Monday, September 3, 2012

Ageing workforce to push up inflation - BIS paper

    A shrinking and ageing workforce in many advanced economies will create inflationary pressures and may make it more difficult for banks to retain deposits and thus cut their high loan ratios, according to a working paper issued by the Bank for International Settlements (BIS).
    The paper, "Ageing, property prices and money demand" looks at the impact on property prices, inflation and money from the entry and exit into the workforce of the postwar baby boomer generation.
    Baby boomers saved by investing in property, boosting house prices and money supply. But now they are starting to retire, authors Kiyohiko Nishimura and Elod Takats, conclude that monetary policy will have to take ageing into account.

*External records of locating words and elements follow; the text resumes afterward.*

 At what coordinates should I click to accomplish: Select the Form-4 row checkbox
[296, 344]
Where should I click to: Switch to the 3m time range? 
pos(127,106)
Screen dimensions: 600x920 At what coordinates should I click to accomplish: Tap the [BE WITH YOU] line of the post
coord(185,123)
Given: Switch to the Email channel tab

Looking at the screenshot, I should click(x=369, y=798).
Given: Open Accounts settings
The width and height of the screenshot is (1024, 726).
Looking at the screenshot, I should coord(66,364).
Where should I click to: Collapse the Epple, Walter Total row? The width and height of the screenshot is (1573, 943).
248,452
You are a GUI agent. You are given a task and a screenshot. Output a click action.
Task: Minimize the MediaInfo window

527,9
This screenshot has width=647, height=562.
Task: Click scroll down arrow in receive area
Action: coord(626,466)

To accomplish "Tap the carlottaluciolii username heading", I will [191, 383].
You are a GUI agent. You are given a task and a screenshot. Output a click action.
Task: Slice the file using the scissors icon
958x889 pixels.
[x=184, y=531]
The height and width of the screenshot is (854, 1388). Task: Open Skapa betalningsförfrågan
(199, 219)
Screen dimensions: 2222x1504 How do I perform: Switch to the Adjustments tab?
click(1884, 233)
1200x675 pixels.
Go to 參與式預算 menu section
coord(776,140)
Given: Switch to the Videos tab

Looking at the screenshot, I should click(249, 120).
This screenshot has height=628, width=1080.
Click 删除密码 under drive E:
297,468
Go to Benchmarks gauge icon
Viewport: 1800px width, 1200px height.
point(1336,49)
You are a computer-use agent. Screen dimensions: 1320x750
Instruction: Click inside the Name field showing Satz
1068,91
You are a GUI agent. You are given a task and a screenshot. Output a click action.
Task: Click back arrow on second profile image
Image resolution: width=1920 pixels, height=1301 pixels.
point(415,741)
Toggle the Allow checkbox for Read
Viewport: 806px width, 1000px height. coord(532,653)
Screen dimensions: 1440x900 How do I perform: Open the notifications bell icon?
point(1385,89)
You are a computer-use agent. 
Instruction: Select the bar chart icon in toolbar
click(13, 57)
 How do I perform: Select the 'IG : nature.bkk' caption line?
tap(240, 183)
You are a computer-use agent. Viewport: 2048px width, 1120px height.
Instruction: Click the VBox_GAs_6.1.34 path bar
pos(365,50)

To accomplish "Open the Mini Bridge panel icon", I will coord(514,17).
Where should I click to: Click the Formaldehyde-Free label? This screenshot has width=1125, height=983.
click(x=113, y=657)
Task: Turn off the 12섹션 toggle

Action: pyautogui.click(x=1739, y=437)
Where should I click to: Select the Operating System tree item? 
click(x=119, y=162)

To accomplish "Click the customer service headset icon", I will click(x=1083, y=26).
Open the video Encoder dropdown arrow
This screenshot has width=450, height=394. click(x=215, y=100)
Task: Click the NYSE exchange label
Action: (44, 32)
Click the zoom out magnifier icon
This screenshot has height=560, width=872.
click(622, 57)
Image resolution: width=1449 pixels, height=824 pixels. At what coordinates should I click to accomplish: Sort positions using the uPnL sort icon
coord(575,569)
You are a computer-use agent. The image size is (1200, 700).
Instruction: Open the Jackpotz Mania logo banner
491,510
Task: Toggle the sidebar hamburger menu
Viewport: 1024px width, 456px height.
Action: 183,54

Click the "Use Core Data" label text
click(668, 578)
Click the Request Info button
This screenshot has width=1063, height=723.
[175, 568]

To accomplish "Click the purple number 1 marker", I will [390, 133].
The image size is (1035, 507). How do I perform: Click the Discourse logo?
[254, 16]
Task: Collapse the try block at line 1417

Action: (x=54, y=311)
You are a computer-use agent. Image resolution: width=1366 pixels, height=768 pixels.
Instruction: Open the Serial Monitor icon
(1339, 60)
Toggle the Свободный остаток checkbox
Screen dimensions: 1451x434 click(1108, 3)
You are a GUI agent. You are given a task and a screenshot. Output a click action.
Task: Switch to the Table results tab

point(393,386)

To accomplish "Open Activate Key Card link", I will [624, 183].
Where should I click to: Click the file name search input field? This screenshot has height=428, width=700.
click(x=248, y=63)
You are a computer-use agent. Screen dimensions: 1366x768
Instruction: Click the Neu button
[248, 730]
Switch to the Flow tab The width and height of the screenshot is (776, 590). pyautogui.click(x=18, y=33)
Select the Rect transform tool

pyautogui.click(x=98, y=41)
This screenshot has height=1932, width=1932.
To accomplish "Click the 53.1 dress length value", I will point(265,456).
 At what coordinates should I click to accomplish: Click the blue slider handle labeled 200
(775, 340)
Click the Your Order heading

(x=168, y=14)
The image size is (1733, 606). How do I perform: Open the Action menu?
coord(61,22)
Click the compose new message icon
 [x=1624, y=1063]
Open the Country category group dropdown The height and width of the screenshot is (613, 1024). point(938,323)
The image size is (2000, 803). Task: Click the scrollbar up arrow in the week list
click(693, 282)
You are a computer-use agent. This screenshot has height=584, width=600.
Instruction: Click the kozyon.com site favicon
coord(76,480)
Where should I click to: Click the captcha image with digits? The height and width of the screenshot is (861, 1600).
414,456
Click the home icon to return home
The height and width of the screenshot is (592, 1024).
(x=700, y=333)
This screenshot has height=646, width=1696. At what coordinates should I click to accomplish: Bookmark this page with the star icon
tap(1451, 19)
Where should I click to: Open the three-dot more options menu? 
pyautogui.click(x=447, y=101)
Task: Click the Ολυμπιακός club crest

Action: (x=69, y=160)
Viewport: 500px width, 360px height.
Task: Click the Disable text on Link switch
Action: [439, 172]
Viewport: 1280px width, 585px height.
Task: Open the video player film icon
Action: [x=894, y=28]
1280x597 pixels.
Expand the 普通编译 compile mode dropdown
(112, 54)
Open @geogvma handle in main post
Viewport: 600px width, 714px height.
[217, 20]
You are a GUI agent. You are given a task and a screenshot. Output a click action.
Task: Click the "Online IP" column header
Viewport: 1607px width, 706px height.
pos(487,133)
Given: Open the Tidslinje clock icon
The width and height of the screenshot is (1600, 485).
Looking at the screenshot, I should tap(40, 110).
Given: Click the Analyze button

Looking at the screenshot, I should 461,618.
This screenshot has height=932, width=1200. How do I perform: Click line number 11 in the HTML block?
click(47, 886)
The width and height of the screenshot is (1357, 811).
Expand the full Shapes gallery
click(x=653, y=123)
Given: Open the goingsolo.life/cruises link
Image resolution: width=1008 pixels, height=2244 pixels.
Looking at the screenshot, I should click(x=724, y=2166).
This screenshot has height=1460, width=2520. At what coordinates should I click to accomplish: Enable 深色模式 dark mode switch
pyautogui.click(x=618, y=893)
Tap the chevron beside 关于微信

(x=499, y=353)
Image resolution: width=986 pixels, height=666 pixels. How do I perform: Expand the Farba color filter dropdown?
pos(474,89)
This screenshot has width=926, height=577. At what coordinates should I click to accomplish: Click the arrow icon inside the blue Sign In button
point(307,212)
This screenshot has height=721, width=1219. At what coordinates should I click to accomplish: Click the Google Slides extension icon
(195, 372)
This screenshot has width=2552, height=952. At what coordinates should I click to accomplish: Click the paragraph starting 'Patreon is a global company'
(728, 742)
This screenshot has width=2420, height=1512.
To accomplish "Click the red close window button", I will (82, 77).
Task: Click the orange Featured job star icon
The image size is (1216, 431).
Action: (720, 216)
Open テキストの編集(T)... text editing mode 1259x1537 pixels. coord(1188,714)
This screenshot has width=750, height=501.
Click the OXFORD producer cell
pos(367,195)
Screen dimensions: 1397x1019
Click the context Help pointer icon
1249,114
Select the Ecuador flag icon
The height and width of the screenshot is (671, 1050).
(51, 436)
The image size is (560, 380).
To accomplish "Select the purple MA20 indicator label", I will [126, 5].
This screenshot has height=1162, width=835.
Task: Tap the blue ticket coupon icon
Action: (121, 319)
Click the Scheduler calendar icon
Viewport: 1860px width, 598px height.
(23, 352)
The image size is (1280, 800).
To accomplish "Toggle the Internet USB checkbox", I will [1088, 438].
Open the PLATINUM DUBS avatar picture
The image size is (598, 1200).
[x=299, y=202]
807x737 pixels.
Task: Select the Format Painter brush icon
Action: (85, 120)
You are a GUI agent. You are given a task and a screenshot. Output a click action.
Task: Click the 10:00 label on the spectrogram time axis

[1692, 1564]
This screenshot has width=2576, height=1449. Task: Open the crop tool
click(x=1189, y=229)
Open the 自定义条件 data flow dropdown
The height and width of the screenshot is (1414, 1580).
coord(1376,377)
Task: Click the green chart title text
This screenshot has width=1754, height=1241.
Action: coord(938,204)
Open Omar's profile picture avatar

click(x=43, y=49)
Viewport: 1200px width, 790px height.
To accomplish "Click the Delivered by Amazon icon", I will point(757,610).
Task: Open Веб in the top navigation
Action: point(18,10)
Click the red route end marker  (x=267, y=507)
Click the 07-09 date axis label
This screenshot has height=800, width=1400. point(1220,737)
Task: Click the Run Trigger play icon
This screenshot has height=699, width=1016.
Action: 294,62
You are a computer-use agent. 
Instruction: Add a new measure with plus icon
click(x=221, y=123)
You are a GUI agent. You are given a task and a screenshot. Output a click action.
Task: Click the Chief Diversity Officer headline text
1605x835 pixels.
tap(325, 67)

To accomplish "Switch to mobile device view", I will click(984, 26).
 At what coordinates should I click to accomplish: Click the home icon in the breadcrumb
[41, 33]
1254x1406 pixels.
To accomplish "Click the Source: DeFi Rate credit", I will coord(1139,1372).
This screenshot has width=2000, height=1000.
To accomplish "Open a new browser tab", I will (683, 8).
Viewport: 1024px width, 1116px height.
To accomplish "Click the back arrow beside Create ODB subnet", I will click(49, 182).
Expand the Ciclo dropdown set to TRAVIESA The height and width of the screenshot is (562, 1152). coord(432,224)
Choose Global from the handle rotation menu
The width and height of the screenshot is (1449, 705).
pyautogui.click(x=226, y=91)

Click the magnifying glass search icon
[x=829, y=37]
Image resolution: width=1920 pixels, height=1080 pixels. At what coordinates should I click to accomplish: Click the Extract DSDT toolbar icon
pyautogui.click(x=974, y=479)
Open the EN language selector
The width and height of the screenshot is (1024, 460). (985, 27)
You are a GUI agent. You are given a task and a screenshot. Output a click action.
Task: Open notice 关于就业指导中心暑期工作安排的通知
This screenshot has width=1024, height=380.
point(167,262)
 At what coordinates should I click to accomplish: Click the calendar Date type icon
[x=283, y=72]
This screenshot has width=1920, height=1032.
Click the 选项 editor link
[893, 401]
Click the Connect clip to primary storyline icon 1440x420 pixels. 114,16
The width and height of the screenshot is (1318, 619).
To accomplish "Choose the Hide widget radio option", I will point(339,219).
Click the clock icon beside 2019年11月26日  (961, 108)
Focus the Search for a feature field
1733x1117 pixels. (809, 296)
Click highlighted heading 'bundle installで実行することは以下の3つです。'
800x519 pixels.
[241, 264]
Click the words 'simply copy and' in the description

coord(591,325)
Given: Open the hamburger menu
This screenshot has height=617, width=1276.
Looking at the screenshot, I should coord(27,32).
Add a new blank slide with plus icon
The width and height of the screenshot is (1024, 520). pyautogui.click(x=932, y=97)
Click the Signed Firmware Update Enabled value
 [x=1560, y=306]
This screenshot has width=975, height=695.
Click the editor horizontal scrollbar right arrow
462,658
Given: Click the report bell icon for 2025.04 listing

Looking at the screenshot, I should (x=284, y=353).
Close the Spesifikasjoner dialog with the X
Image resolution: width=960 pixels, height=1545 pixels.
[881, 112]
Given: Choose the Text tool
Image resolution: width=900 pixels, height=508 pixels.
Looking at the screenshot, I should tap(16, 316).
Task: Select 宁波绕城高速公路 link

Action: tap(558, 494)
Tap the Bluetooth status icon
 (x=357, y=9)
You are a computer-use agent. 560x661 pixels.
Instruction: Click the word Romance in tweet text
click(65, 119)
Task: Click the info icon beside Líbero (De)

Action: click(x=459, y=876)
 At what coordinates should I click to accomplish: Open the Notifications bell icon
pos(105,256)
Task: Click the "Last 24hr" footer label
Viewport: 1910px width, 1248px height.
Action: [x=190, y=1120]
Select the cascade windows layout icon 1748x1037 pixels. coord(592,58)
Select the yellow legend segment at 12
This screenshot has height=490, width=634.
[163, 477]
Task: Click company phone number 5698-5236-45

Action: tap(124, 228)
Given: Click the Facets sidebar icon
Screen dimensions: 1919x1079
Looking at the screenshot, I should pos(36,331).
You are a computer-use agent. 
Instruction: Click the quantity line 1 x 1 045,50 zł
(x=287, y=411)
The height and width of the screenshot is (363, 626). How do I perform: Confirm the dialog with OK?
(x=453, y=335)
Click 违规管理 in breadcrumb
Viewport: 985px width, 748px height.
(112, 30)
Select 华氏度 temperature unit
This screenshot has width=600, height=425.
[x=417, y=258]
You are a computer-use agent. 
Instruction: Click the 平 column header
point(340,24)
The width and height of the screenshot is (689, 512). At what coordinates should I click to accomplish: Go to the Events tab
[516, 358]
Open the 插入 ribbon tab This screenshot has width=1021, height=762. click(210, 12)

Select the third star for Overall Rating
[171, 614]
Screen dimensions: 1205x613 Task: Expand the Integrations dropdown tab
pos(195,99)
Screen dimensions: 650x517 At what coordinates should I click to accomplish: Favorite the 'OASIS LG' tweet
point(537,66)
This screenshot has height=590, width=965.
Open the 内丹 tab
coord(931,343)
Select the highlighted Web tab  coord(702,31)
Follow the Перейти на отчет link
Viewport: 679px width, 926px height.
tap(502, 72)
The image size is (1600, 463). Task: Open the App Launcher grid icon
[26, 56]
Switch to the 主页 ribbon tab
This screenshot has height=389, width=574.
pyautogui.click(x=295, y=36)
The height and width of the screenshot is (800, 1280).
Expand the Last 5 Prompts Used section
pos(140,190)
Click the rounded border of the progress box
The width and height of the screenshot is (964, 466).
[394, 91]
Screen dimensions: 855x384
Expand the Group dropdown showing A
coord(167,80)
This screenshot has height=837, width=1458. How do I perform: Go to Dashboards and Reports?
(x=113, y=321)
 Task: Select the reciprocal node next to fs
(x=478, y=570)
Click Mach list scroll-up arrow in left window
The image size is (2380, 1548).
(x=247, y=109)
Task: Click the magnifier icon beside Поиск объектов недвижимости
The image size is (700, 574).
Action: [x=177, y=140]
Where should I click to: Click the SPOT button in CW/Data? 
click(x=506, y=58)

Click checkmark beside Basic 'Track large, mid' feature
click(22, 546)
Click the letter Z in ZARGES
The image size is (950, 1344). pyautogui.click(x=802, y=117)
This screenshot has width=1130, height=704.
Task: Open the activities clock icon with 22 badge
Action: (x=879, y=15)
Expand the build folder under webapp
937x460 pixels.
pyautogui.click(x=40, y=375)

    “Our results have far-reaching implications for monetary policy. First, the shrinking of working- age populations in many advanced economies will create inflationary pressures that will need to be countered,” the study said, adding:
    “Second, the choice of monetary regime might affect property price volatility. In particular, moves to stabilise prices might also lend stability to property prices during a demographic transition – a factor relevant for authorities that are considering the adoption of an inflation targeting regime.
    “Third, ageing will reduce broad money demand, especially in rapidly ageing Europe and advanced Asia. Thus, ageing might hinder banks in their efforts to collect deposits and hence bring down excessively high loan-to-deposit ratios."
    The paper adds the caveat that demographic changes take place over the long run and the effect can be overshadowed by other factors, for example the ongoing financial crises, which has raised the demand for safe assets, providing a strong incentive for continued precautionary saving.